The Crown will tender a bundle of documents. This bundle will normally include the key statements in the Crown brief. The Crown will normally want to show that its case is a strong one and will tender those documents that do this. It is normal for your lawyer to negotiate with the Crown as to what statements are given to the judge.

If evidence is disputed, the judge may permit the cross-examination of the police officer in charge to ascertain the strength of the Crown case.

Normally evidence is called by your lawyer from people who may be depositing cash bail, an employer, a spouse (if hardship is likely), a representative from a rehabilitation facility, or you.

Your lawyer will make submissions as to why bail should be granted. These submissions will address the criteria set out in section 22 of the Bail Act.

The judge may deliver a determination on the day or adjourn the matter to consider the application.

Review Of Bail Applications

Applications to the Magistrates Court to review a bail decision require a number of factors. This article looks at those factors, as outlined in sections 42 and 42A of the Bail Act 1992.

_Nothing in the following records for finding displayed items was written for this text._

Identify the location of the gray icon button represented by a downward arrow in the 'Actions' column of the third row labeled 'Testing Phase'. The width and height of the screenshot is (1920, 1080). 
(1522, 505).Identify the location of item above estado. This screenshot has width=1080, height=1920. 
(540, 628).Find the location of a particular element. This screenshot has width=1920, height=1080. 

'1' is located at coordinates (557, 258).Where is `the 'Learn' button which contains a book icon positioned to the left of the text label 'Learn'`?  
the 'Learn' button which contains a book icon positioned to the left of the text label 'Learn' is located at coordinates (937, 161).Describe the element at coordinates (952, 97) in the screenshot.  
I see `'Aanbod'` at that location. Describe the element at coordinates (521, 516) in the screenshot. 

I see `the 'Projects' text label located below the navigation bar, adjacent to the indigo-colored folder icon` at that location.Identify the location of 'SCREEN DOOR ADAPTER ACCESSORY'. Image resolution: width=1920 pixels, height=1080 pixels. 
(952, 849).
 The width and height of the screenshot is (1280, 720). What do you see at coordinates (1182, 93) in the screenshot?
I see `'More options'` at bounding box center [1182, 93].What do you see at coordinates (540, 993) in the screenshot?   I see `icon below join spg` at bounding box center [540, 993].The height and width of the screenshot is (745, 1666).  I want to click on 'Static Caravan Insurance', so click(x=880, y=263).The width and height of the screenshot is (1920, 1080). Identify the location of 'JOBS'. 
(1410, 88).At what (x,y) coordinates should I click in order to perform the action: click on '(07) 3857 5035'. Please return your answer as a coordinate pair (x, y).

Section 42 and 42A Bail Act 1992 (ACT)

Sections 42 and 42A of the Bail Act 1992 (ACT) state that the Magistrates Court may, on application, review any decision of the court in relation to bail for an accused person, only if—

  1. the court has power to make a bail order; and
  2. the court is satisfied that the applicant has shown—
    1. a change in circumstances relevant to the granting of bail since the court’s decision; or
    2. the availability of fresh evidence or information relevant to the granting of bail to the accused person that was unavailable when the court made the decision; and
  3. for an application made by the accused person—the person has made 2 applications for bail in the Magistrates Court in the proceeding to which the bail relates.

Paragraph (c) above was only recently added to the statute book. It was brought in with the intention of keeping more bail applications before magistrates rather than judges in the Supreme Court. Previously, a person could go straight to the Supreme Court after only one unsuccessful bail application before a magistrate.